During the ten years I’ve worked here, the school evaluations have changed their names, not ten, but at least three, four, five times. So we have evaluated, and then a new principal, a new organisation, someone new [appears], and then they change the instrument … and it makes it much harder to compare the results (Lavender School, experienced teacher).

The school provider’s education committee might also change and, with this change, the committee’s policies and evaluation focus would also be altered. One teacher illustrated this by citing the municipality’s aim of fostering democracy, which had earlier meant that schools were evaluated according to whether their students took part in school planning: “Then it also meant a certain focus on this for us, but not so much attention has been paid to that since it disappeared [from the municipal aims]” (Lavender School, experienced teacher). These continuous changes in teachers’ working conditions create uncertainty for them in accomplishing their tasks.

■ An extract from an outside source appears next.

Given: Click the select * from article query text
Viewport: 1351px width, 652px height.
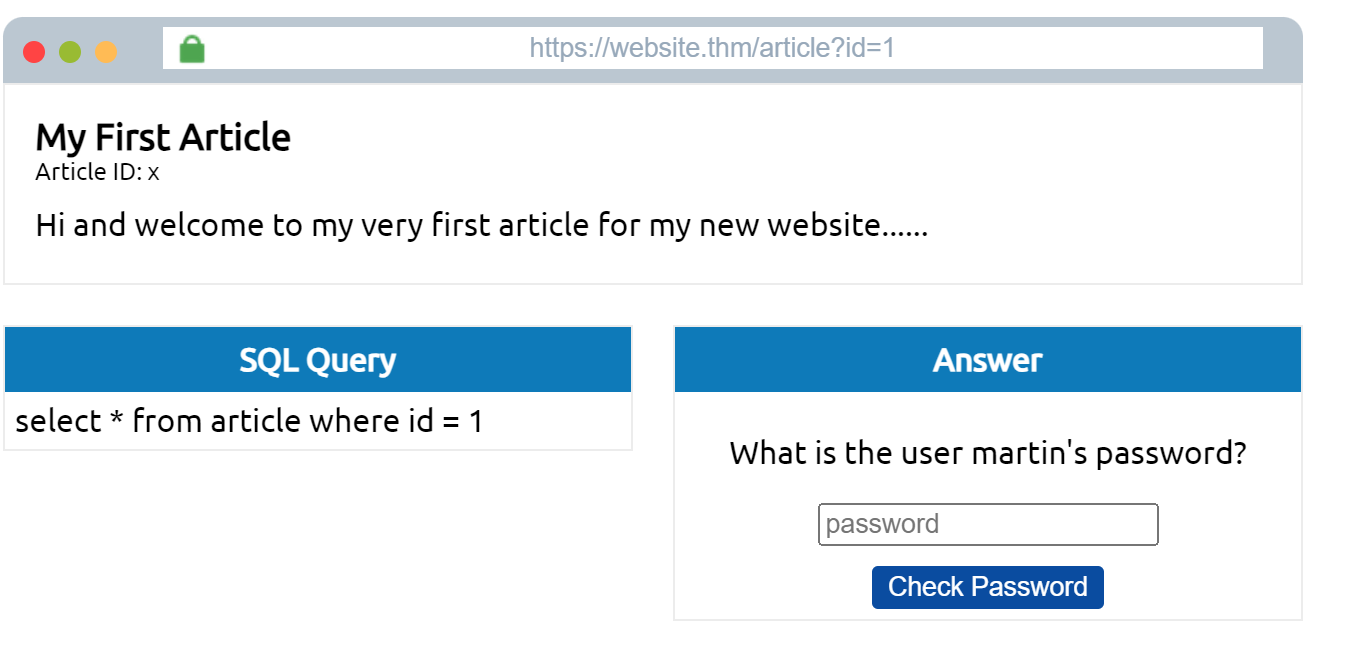Looking at the screenshot, I should click(250, 421).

Although much discontent was expressed about the various external evaluations, the teachers nevertheless complied with and carried out most of these evaluations. Some resistance or response strategies (e.g. Hanberger and Gisselberg 2008), illustrated, for example, by the teacher who turned their computer off and instead did something that mattered more for the teaching, were described by interviewees. In another case, the teachers at one school, despite reminders, did not complete a compulsory questionnaire from the school provider. However, such resistance was rare and the overall impression from the interviews was that the teachers had completed most of the required evaluations.

A possible synthesis

In two schools, the teachers were quite in favour of some evaluations from the principal and the school provider. The principals at these schools had succeeded in positioning these evaluations close to the teachers’ actual practice. Coriander School started with an annual evaluation questionnaire from the school provider to students, parents and teachers. The principal organised thorough processing of the results and much effort, according to the teachers, went into identifying and analysing focus areas to be developed the next year:

It’s a yearly questionnaire in February–March that teachers, students and parents complete. From that, we analyse at different levels how things are working and this will identify our working areas for the next year. In this evaluation, we note things that maybe we didn’t achieve and if we got a very good result, we discuss how we achieved that result.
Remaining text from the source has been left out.